Research presented during the 2024 American Society of Clinical Oncology (ASCO) Annual Meeting included data from 32 patients who went from weekly treatment to receiving Tecvayli every other week. There was a median follow-up of 6.4 months.

Study Highlights:

  • A reduced dosing schedule of Tecvayli (teclistamab) was effective in slowing the progression of relapsed/refractory multiple myeloma in some patients.
  • Patients who received the lower dosage of Tecvayli did so because they initially responded well to treatment or experienced safety concerns with the higher dosage.
  • Despite receiving a lower dose, the study reports a promising response rate. Among the 32 patients who switched to every-other-week dosing, 90% still responded to treatment after a median follow-up of 6.4 months.
  • Overall, among 77 patients with evaluable responses, 61% responded to treatment, with 43% achieving a very good partial response or better.

The six-month progression-free survival rate (percentage of patients who are alive without their disease spreading or worsening) was 90%, with 28 of 32 patients still responding and undergoing treatment. Otherwise, three patients had experienced disease progression and one had died from infection with active multiple myeloma, researchers reported.

READ MORE: FDA Approves Dosing Reduction of Tecvayli in Relapsed, Refractory Myeloma

The results are from a retrospective observational study of 86 patients with relapsed or refractory multiple myeloma who began treatment with Tecvayli at Memorial Sloan Kettering Cancer Center in New York between Nov. 29, 2022 (when it first became commercially available at the center) and March 1, 2024. Patients had a median age of 71 years, 51% were female, 76% were White and patients had received a median of six prior lines of therapy.

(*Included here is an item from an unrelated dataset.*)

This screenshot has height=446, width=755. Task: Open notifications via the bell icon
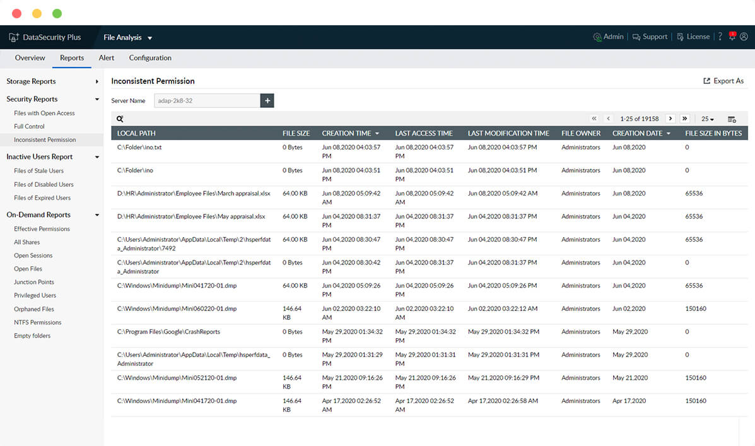click(x=732, y=37)
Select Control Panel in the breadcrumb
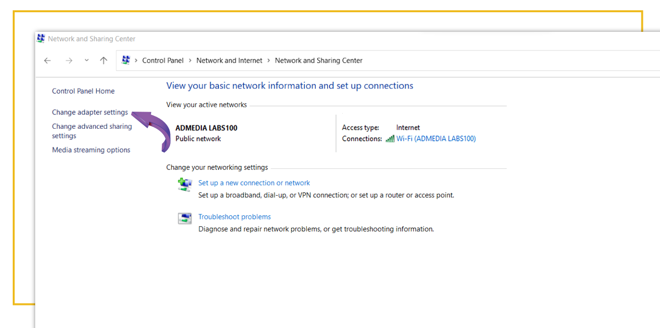Image resolution: width=660 pixels, height=328 pixels. 163,61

Among 77 patients with evaluable responses, the overall response rate (the percentage of patients who responded partially or completely to treatment) was 61%, with 43% achieving a very good partial response (90% or more reduction in a myeloma-associated protein in the blood) or better. The median time to first response was 1.3 months and, at a median follow-up of 9.5 months, the six-month progression-free survival rate was 52.4%. The median duration of response has not yet been reached, meaning that more than half of patients were still responding to treatment.

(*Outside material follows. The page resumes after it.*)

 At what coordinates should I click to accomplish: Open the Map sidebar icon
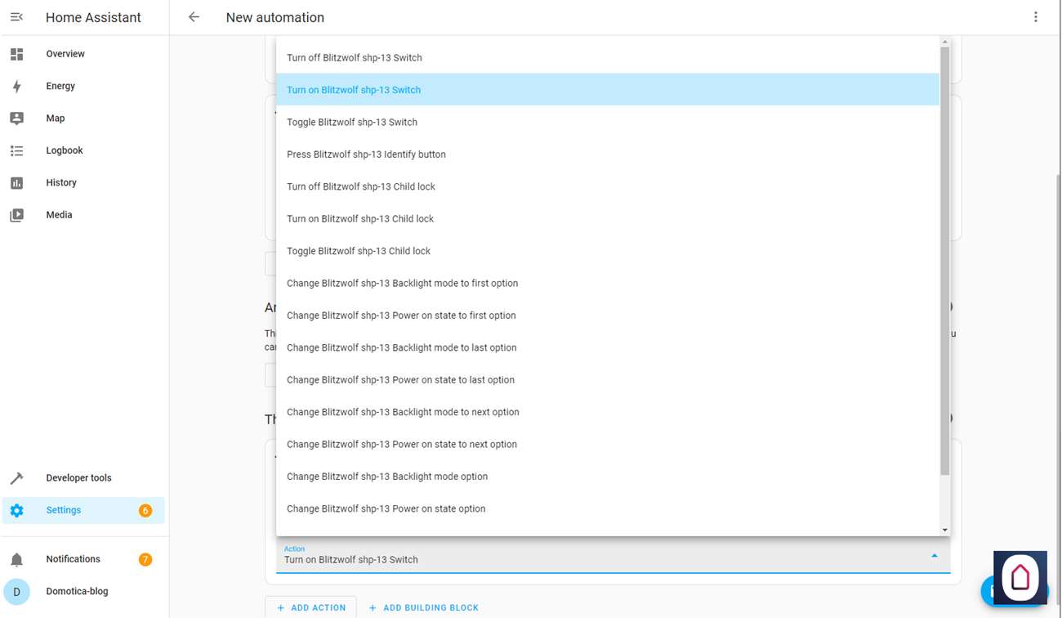coord(16,119)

Researchers also evaluated early initiators who were treated by March 31, 2023, and recent initiators who were treated after that date.

Early initiators, researchers noted, were more heavily pre-treated, having received eight prior lines of therapy versus five received by recent initiators and 21 (62%) having received prior BCMA therapy, compared with 11 (21%) recent initiators who received prior BCMA therapy.

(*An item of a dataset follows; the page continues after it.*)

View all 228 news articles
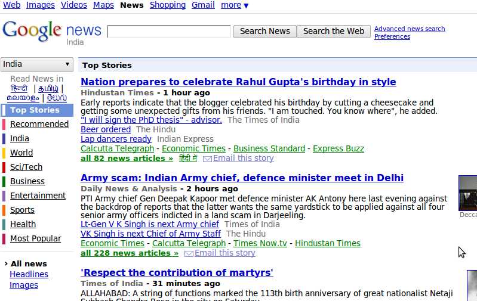This screenshot has width=477, height=301. 130,253
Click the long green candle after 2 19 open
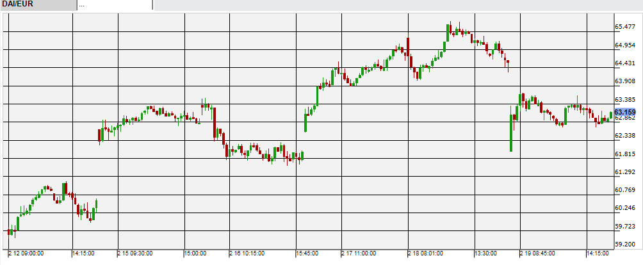The image size is (643, 265). (x=511, y=133)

Early initiators experienced a 67% overall response rate, while recent initiators had a 57% overall response rate. Six-month progression-free survival rates were 53.3% and 52.3%, respectively and six-month duration of response rates were 70% and 82.1%, respectively.

“A higher proportion of early initiators had prior BCMA-directed therapy and more prior lines of therapy but both cohorts yielded consistently high treatment response rates,” stated Dr. Carlyn Rose Tan, myeloma specialist with Memorial Sloan Kettering Cancer Center, in a presentation of the data.

READ MORE: Tecvayli Effective in BCMA-Pretreated R/R Multiple Myeloma

This real-world (not in a clinical trial setting) analysis, researchers noted, displayed an overall response rate comparable to that of the MajesTEC-1 clinical trial which led to the 2022 approval by the Food and Drug Administration of Tecvayli for the treatment of adults with pretreated relapsed or refractory multiple myeloma.

Tecvayli, as defined by the National Cancer Institute, functions by binding to the CD3 protein on healthy immune cells (part of the immune system) and to the BCMA protein on myeloma cells, bringing the two cells near each other to help the T cells kill the myeloma cells.